Не двигаясь, затаив дыхание, только поворачивая голову, Дубов завороженно следил за Таней. За ее стройными ножками и тоненькими ручками, подтянутыми ягодицами и маленькой упругой грудью. Двигаться было нельзя, Дубов боялся спугнуть ее, как маленькую птичку.
Комната погружалась в полутьму. В тусклом оконном свете прыгали по стенам призраки дождевых капель. Был только он, Дубов, и эта большая пустая комната. Только эти окна и стены. И Таня, которая медленно шла по их периметру, с тихим шорохом вела пальцами по выцветшим вздувшимся обоям. Все остальное было неважно. Дождливая погода снаружи, дождливые окна и дождливые стены.
Еще они занимались любовью. До этого Дубов даже представить не мог, что можно получать такое удовольствие от этого. Если подумать и все сопоставить, то именно там и был зачат Коля. Они отдавались процессу целиком, прерываясь только на отдых, сон и еду. Иногда Таня, совсем осмелев, выбегала на улицу, стояла несколько минут на крыльце под дождем и возвращалась обратно к Дубову. Мокрая, игривая, пахнущая дождем и радостью. Сворачивалась под боком теплым комочком. Дубов долго растирал по ее телу дождевые капли. Иногда она набирала воду в ладошки, со смехом плескала ей Дубову в лицо.
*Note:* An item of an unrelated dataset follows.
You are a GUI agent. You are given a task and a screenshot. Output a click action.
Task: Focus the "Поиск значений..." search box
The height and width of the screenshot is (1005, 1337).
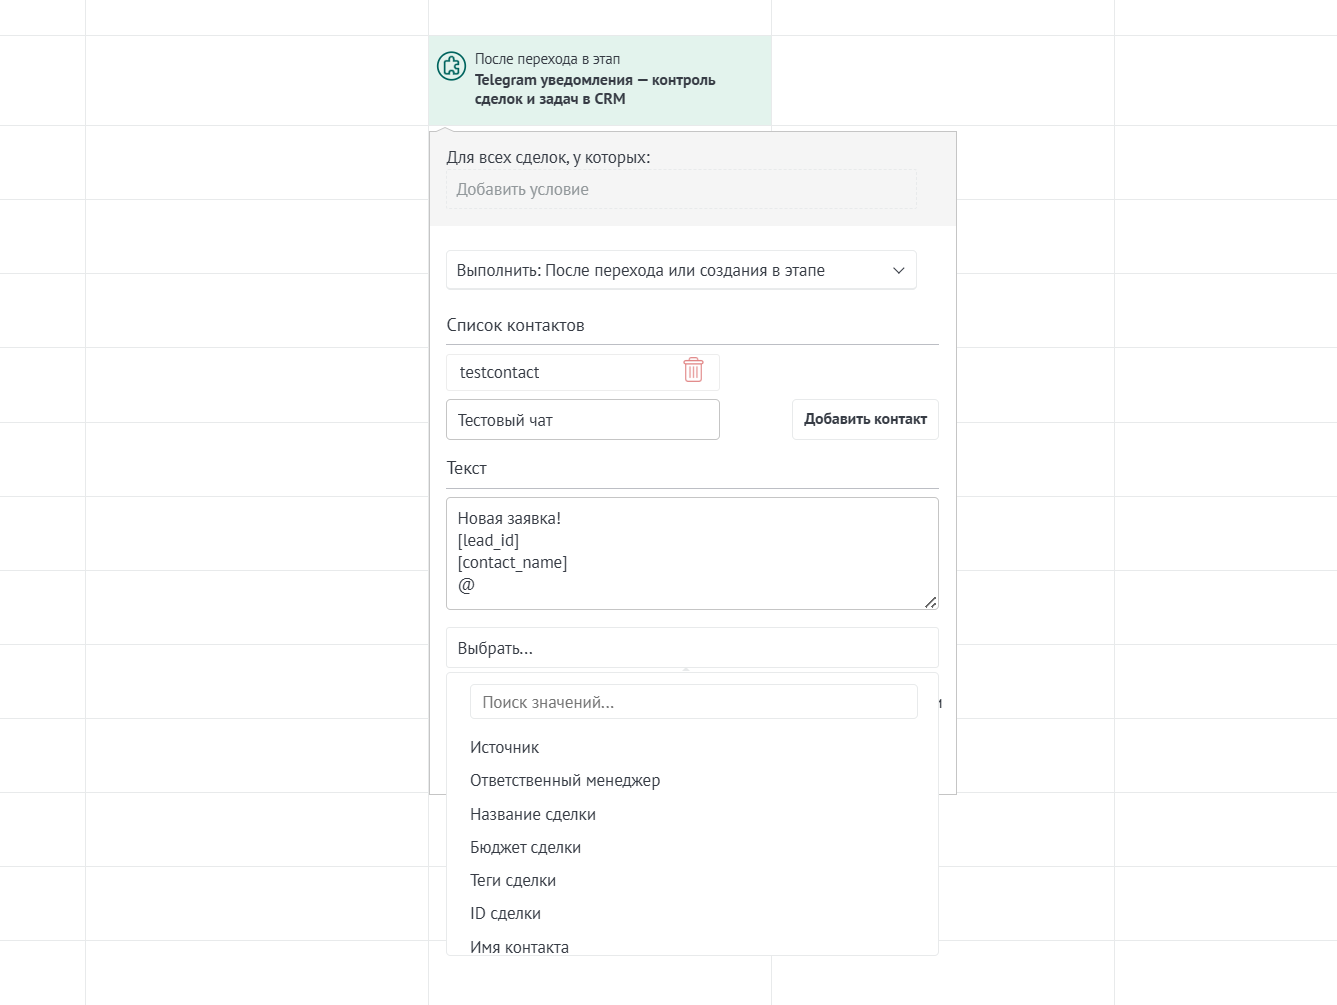click(694, 702)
Когда у них заканчивались продукты, Дубов, нехотя одевшись и взяв зонт, шел в магазин на соседней улице. Как можно быстрее, боялся оставлять Таню одну. Такую маленькую, голую, смешливую, в этом огромном пустом доме, один на один с окнами и стенами. Однажды он вернулся, кроме хлеба и колбасы взяв еще и бутылку темно-красного армянского портвейна. Предпоследнюю, что стояла на полке. Остальные уже успели разобрать, дефицит. Они выпили ее за вечер, закусывая бутербродами и сваренными по-быстрому макаронами, разговаривая о разном, целуясь, пачкая пальцы маслом, которое плавилось и вытекало между булкой и кусочками колбасы. Портвейн Дубову не понравился – слишком сладкий, аж зубы сводило. И терпкий, вяжущий, ни вкуса, ни запаха. Зато Таня после него стала еще веселее и смелее. Раскраснелась, дурачилась, лезла обниматься. Когда стемнело, взяла Дубова за руку и повела из дома, на крыльцо, где часто стояла под дождем. Кромешная темнота летней ночи шипела и плескалась водой, которая стекала по желобам, разбивалась капельками об асфальтовые дорожки тротуаров. Там Дубов поднял Таню на руки и прижал спиной к холодной кирпичной стене. Небо иногда освещали вспышки молний. В их свете Дубов видел довольное улыбающееся Танино лицо. Он без остановки целовал ее в губы, шею, нос и щеки. В прикрытые веки, под которыми дрожали глазные яблоки.
Вернувшись в дом, Таня растянулась ничком на кровати, почти сразу уснув. Дубов не спал еще долго, разглядывал красные отметины, оставленные кирпичной стеной на ее спине и ягодицах. Задумчиво водил по ним ладонью, чувствуя гладкость и жар девичьей кожи.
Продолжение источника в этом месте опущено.